I purchased a brightly colored flower, with a sen in face from a toy store today. More on that later.

I put my foot in My mouth figuratively today. Someone made me feel regret for sharing information with them. What made it worse was they rubbed it in, often and heavily the rest of the day.

My head hurts.

How quickly one of My older co workers, can make me feel naked, guilty, ashamed, nervous and all sorts of bad things by pushing an issue which I find to be on the sensitive side. Namely, My relationship with someone.

I absolutely hate questioning my status or more accurately where I stand with people. It brings up alot of doubts, and questions which I let slide past because I felt confident enoiugh to not go there. Some things shouldnt be questioned. Made to seem like I took them for granted, instead of people seeing I simply had trust in that particular facet of My life. Shit, Im sounding like I have to justify all this shit all over again...

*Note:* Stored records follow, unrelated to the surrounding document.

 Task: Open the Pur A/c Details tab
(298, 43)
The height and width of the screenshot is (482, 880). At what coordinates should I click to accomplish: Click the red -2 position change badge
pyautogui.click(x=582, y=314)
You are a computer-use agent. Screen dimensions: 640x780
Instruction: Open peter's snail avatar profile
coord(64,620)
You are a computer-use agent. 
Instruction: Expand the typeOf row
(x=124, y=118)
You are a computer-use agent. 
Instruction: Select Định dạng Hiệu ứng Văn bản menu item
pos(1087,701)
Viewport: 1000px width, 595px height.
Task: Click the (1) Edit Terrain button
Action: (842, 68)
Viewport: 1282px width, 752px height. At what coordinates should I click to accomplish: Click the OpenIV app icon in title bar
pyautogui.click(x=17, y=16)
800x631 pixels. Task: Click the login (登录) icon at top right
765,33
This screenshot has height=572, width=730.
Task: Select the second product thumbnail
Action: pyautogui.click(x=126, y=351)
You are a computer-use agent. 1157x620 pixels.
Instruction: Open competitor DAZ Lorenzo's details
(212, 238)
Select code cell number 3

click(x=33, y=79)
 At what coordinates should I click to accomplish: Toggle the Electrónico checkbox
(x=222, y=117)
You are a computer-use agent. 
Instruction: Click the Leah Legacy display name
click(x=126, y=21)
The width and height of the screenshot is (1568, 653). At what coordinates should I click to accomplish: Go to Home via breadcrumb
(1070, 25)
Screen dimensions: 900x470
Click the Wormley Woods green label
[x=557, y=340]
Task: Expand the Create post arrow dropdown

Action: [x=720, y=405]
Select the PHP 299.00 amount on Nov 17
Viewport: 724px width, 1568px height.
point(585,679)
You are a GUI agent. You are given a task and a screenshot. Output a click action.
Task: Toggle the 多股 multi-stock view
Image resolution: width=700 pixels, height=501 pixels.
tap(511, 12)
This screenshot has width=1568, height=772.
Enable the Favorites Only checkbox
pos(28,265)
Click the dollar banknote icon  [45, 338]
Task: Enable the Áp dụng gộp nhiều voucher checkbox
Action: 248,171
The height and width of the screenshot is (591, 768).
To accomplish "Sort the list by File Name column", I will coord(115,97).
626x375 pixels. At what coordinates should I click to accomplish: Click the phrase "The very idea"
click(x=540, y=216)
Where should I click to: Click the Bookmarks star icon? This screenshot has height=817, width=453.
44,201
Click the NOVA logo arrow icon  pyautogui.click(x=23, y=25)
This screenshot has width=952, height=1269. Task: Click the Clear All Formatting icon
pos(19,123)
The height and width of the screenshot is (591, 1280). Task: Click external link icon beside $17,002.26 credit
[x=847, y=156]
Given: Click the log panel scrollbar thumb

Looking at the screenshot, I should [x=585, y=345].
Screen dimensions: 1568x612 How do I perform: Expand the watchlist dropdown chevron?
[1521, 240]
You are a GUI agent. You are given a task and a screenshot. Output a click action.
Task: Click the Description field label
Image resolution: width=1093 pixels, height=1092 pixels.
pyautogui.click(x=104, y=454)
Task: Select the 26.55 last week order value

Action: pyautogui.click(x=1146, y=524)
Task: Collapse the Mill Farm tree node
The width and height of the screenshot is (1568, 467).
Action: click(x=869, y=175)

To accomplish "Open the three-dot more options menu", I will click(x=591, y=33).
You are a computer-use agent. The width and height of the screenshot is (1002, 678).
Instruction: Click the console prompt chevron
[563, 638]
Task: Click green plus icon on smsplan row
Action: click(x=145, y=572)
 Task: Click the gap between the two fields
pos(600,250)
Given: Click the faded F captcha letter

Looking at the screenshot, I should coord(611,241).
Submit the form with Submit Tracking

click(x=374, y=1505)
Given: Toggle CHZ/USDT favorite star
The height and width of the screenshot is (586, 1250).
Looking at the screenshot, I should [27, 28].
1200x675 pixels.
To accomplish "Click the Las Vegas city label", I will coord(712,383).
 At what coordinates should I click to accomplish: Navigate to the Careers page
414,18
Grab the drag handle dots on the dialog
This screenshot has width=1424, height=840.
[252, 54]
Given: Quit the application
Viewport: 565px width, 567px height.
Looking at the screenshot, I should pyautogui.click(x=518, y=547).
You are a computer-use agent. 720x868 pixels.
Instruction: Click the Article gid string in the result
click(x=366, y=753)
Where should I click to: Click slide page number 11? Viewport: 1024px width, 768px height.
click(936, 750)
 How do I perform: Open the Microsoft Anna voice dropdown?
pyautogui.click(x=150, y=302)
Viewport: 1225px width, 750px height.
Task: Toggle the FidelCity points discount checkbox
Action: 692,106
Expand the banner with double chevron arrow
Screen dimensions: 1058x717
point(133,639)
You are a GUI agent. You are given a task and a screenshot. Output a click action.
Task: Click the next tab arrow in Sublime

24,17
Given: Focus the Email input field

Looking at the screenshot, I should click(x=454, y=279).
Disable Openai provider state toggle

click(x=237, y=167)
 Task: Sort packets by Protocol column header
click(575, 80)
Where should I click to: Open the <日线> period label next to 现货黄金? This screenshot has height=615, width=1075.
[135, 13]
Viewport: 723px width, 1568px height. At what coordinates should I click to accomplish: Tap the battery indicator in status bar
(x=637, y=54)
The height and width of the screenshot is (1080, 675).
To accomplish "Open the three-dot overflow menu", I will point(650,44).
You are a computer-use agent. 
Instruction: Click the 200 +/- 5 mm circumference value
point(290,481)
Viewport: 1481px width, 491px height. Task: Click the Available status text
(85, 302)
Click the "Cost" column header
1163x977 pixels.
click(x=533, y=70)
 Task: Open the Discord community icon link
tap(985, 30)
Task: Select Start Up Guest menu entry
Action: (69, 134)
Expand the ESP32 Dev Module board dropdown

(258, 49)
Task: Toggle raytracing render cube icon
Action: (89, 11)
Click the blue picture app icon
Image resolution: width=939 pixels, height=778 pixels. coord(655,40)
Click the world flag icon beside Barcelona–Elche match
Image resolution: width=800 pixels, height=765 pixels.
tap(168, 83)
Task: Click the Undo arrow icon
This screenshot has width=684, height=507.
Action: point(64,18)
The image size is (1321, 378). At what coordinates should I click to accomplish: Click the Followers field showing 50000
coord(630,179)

In My past there have been personal issues with My insecurities when love is concerned. How I used to feel inadequate, or undeserving. Most of those have gone bye bye and I no longer feel that way. At least not in face to face discussion. One word I am known to use quite often is "speculation". Like openly debating what something actually means. Most of the time its someones opinion of what should be, but I of course have diffrent views altogether. This driver I was with took what I said, and made me sound.....how do I say this accurately...

Maybe I should rehash this whole thing first, before I confuse myself again.

I have known this person for some time now. We met, and were introduced by sheer chance. A friend of hers (a male friend) found this little diary here. He read it, and told her she might want to read it too. When I first heard this I was intrigud why a guy, would tell a girl to read anyones journal. But she did. For months she read, and eventually got the courage to message me.

If you are reading this, I am sorry if it embarrasses you.

She was very sweet. Innocent like. In a way I never thought a girl could actually be. She viewed things like I do. Almost from the view of a mature child. Openminded, and full of questions. It was flattering that she felt inadquate talking to me, not wanting to sound stupid, or foolish. (ironic how we all feel this at some point, but still remarkable) She didnt say much. But I did feel she was somehow interested in talking to me, about nothing much in particular. Small talk. Likes, dislikes, giggling at the responses. It was refreshing.

A little less than two years ago ( I know I mentioned this but here it is again) we were having a talk about how I used to have a comfort item when I was really little. A red velvet pillow. Which was "lost" when I was growing up. Who the hell knows what really happened to it. But anyway, she thought it was cute, and I dropped it.

That holiday she wanted to send me a present. I dont want people feeling obligated to send me anything short of a email card but she persisted and I informed her she wasnt to spend alot of money. One gift became a gift box full of things. She really got carried away but I was still touched she thought of me. She was really nervous, and explained quite clearly that if I didnt like the gift I could send it back. Hidden amoung imported chocolates, little gifts there was a handmade, down stuffed velvet pillow. To this day I cant express how sweet a gesture that was. And its just one of many reasons I am taken with this girl.

Fast forward.

It is more than a year since then. Much has happened, and much has been said. Moreso alot of personal things have been shared, exchanged and brought to the surface. This shy, playful, and beautiful creature has stolen this brutes heart. Somedays I try to convince Myself Im not, but I know I am. And it gets stronger each time I talk to her.

We have all been there. Waiting for the phone to ring. An email. A text message, and when one does come and somehting sweet is there, we silently rejoice inside. Mushy yes. Sentimental yes. But I dont care.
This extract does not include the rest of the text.